● **ACTIVITY**:
Your answer should be every line of the records that contains the word "agent".

● **DATA FOR ANALYSIS**:
/---

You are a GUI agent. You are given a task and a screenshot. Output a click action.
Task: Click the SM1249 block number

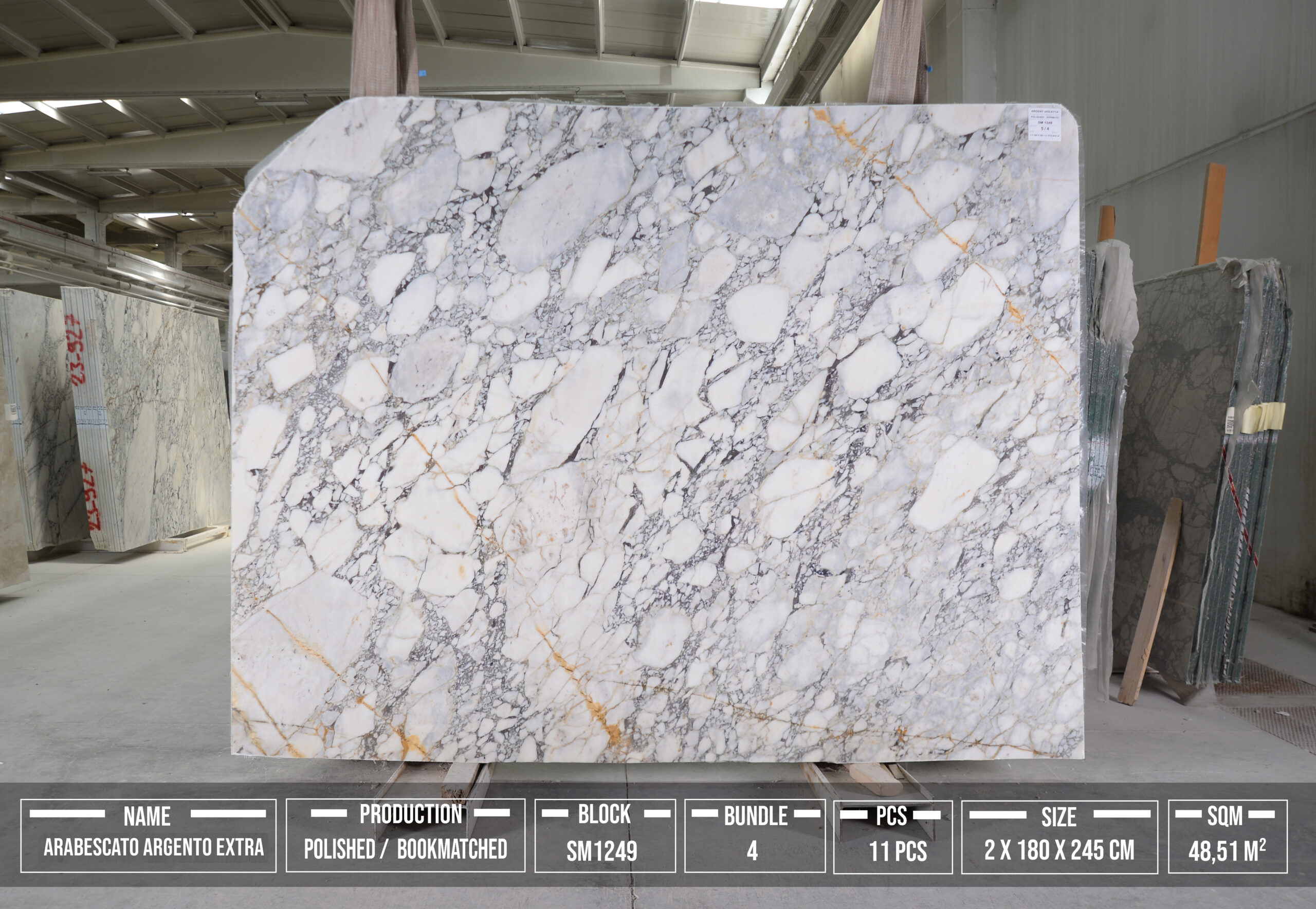[x=601, y=851]
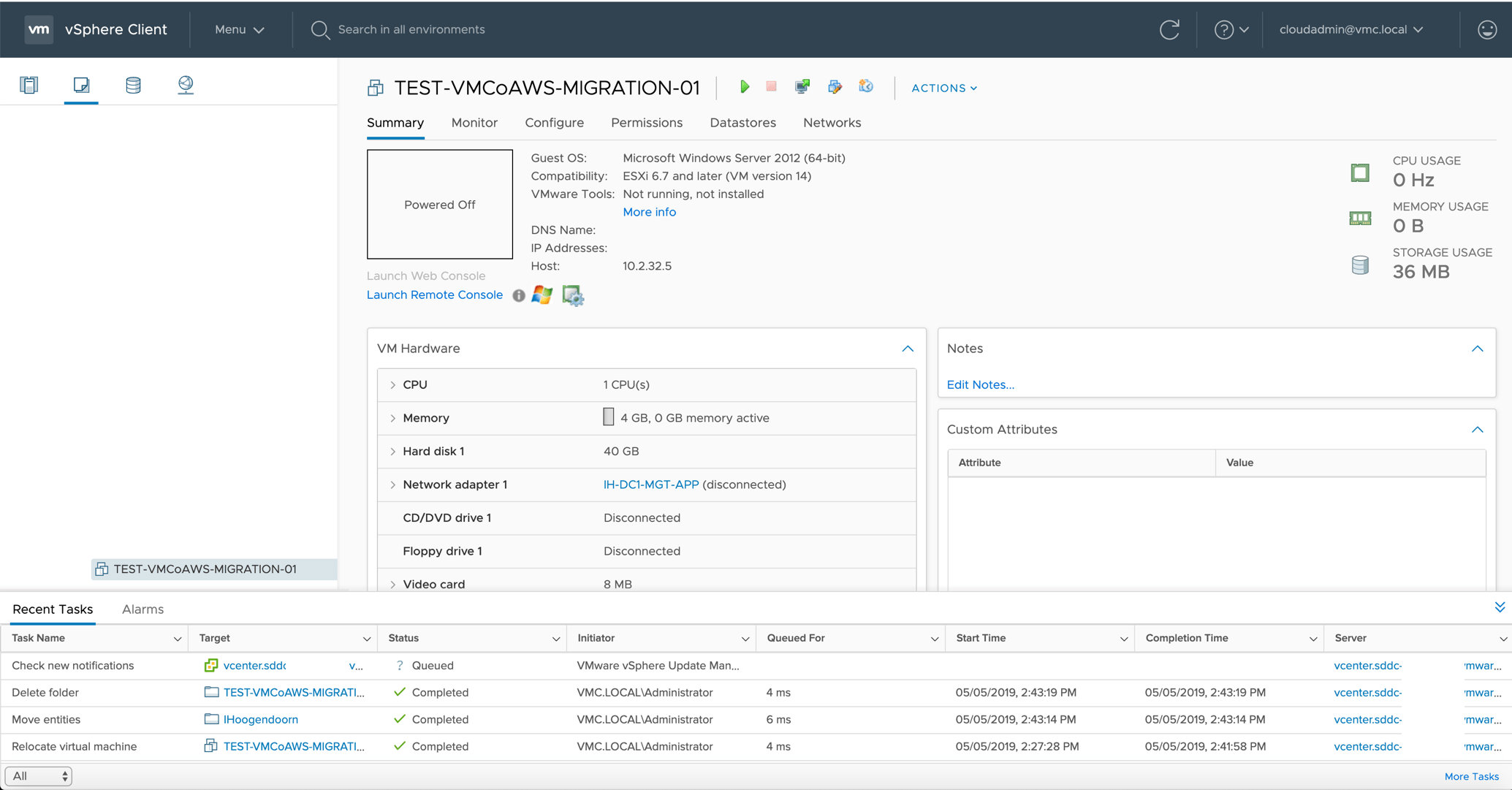
Task: Click the info icon beside Launch Remote Console
Action: [x=518, y=295]
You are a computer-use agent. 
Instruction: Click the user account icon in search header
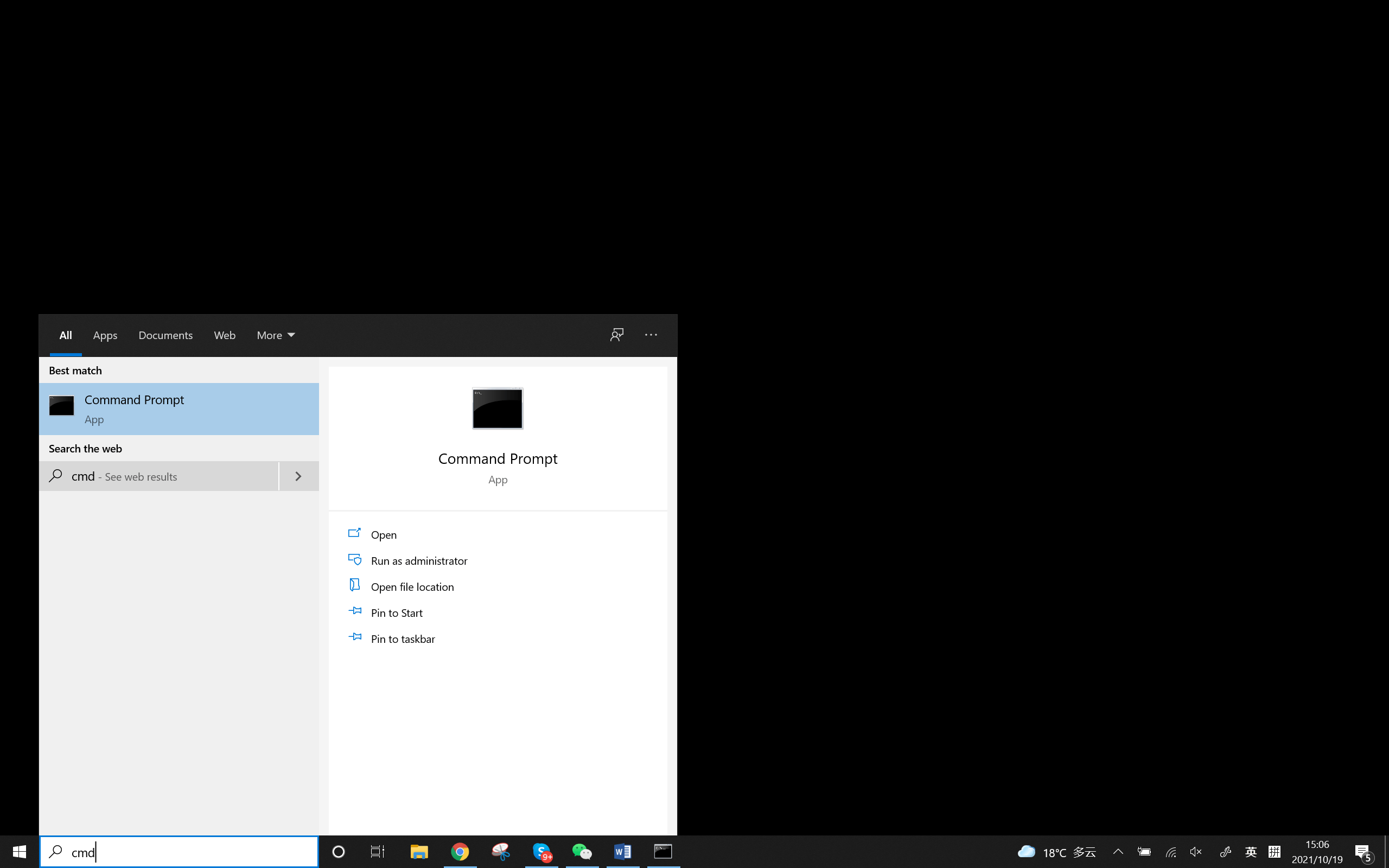tap(616, 335)
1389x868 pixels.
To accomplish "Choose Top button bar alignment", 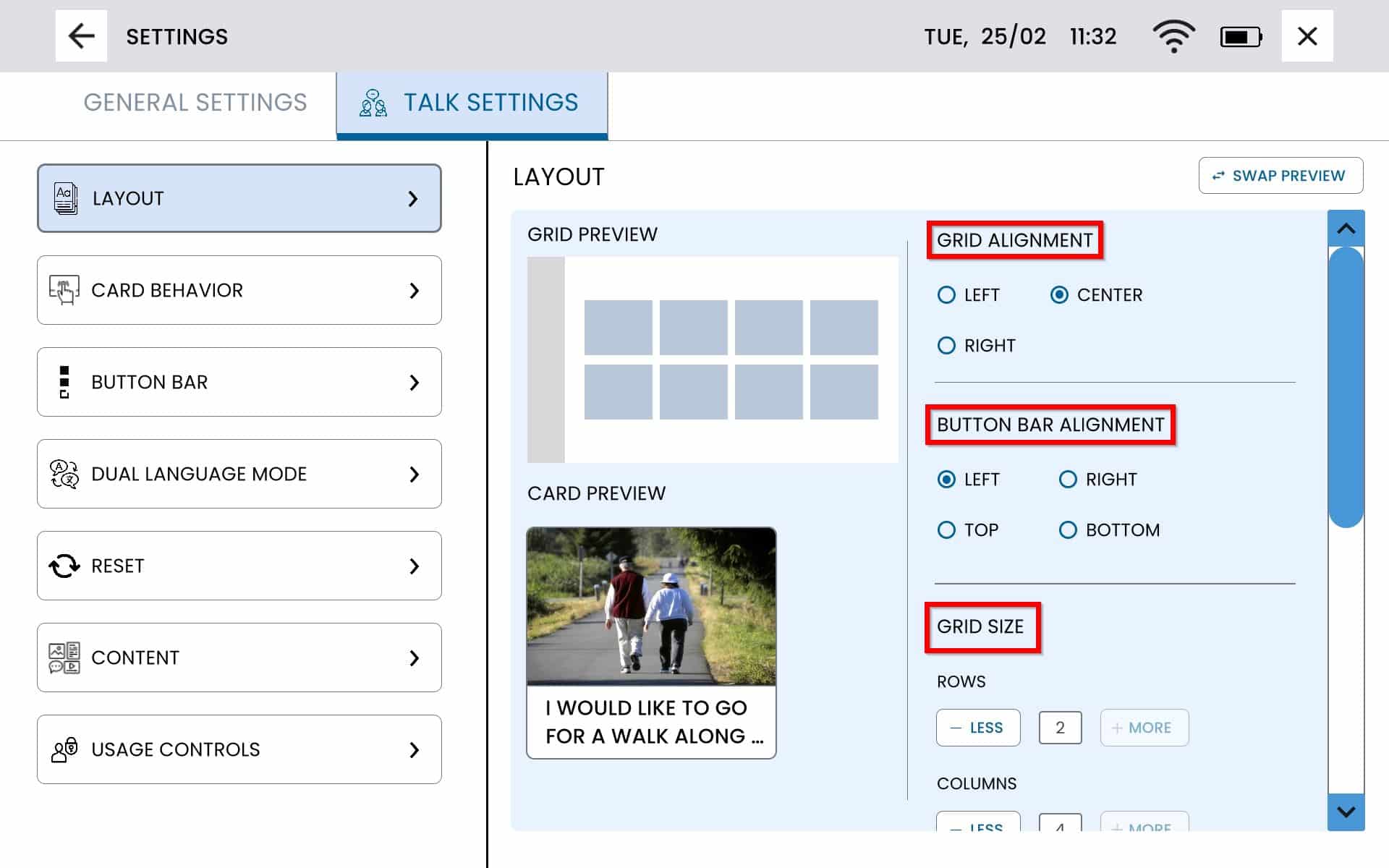I will pos(946,530).
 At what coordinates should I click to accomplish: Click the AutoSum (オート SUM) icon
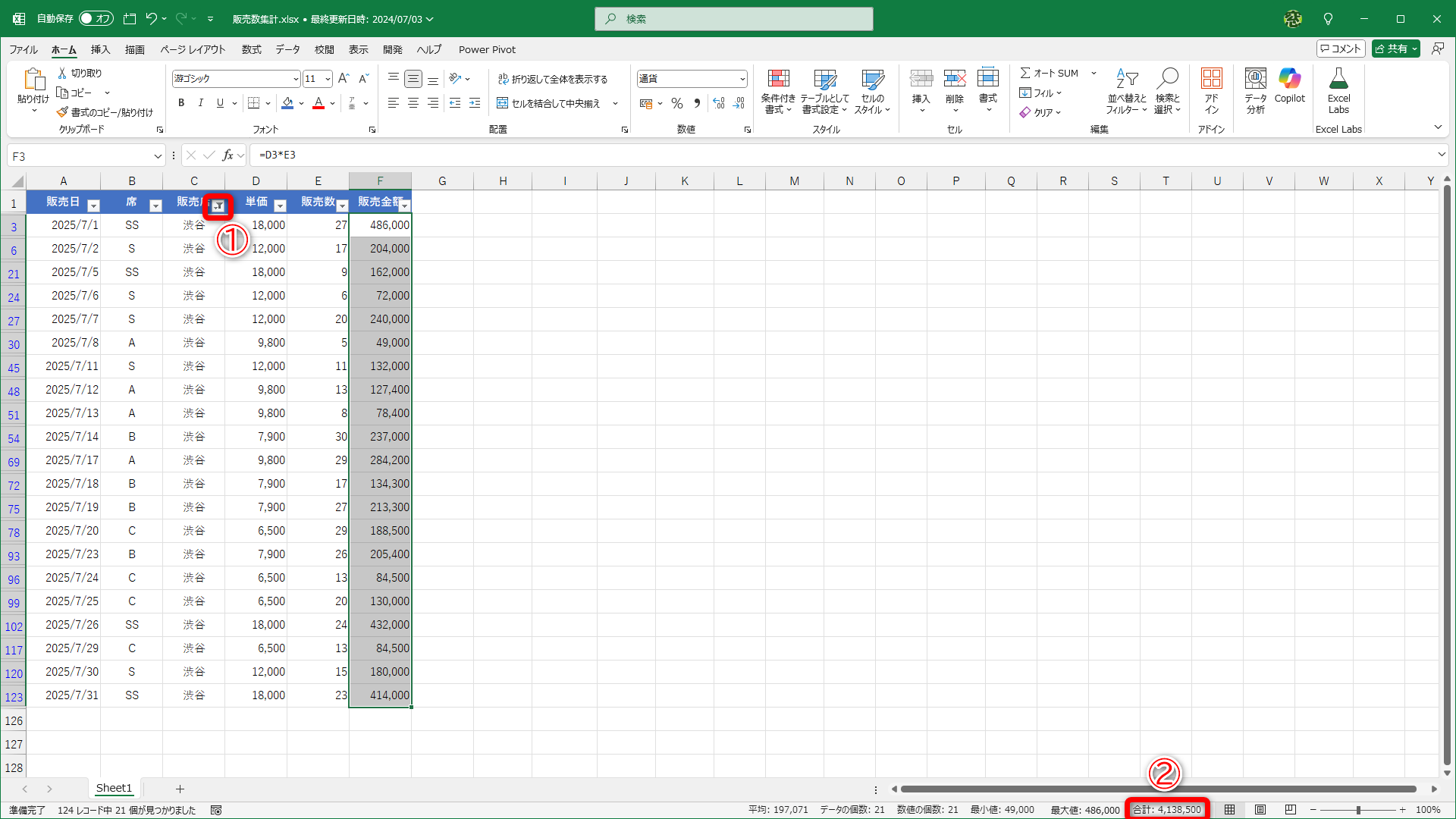(x=1025, y=73)
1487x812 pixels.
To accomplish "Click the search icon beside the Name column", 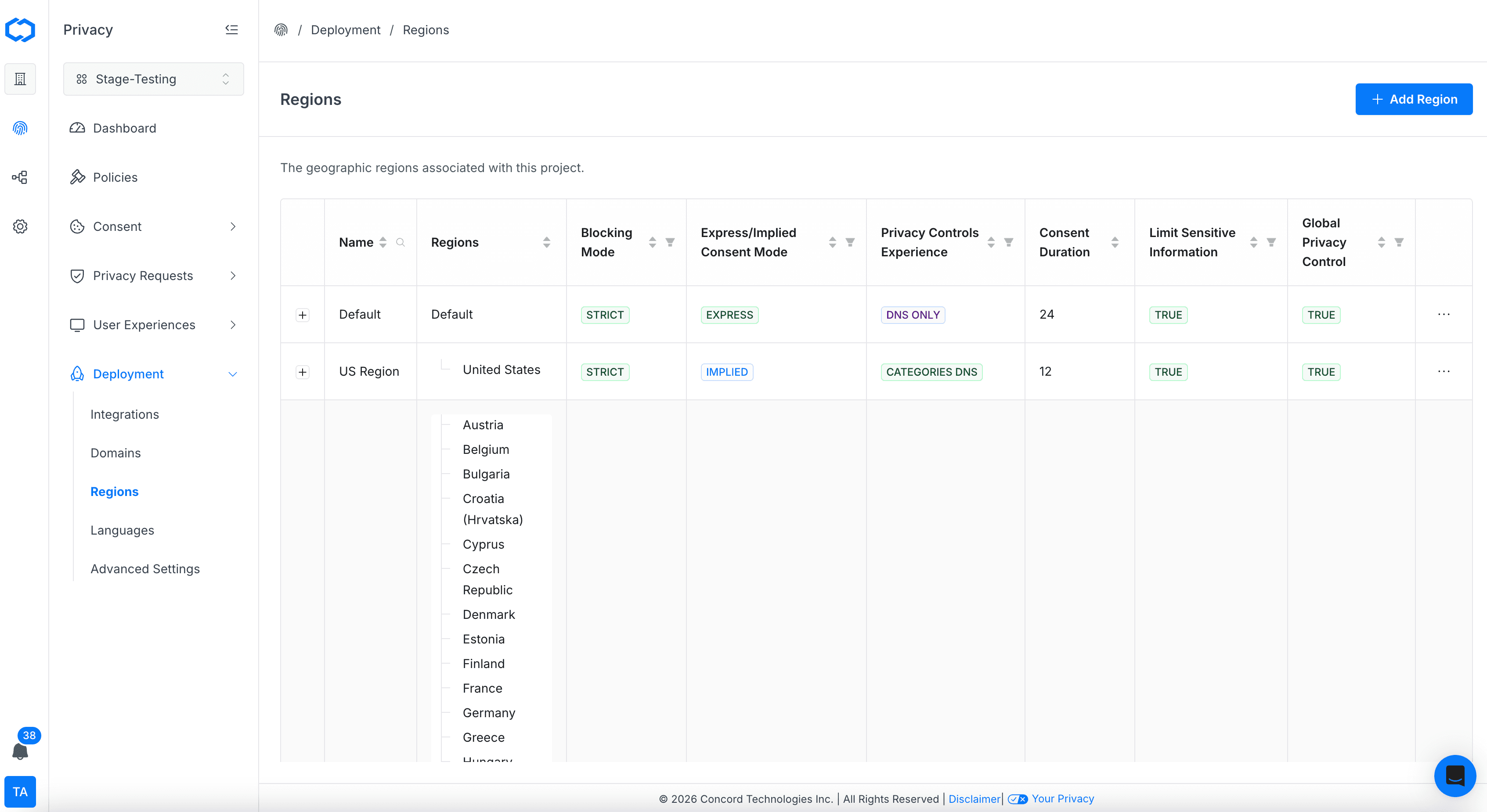I will tap(401, 242).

\---

● **TASK SOLUTION**:
You are a GUI agent. You are given a task and a screenshot. Output a click action.
You are a computer-use agent. 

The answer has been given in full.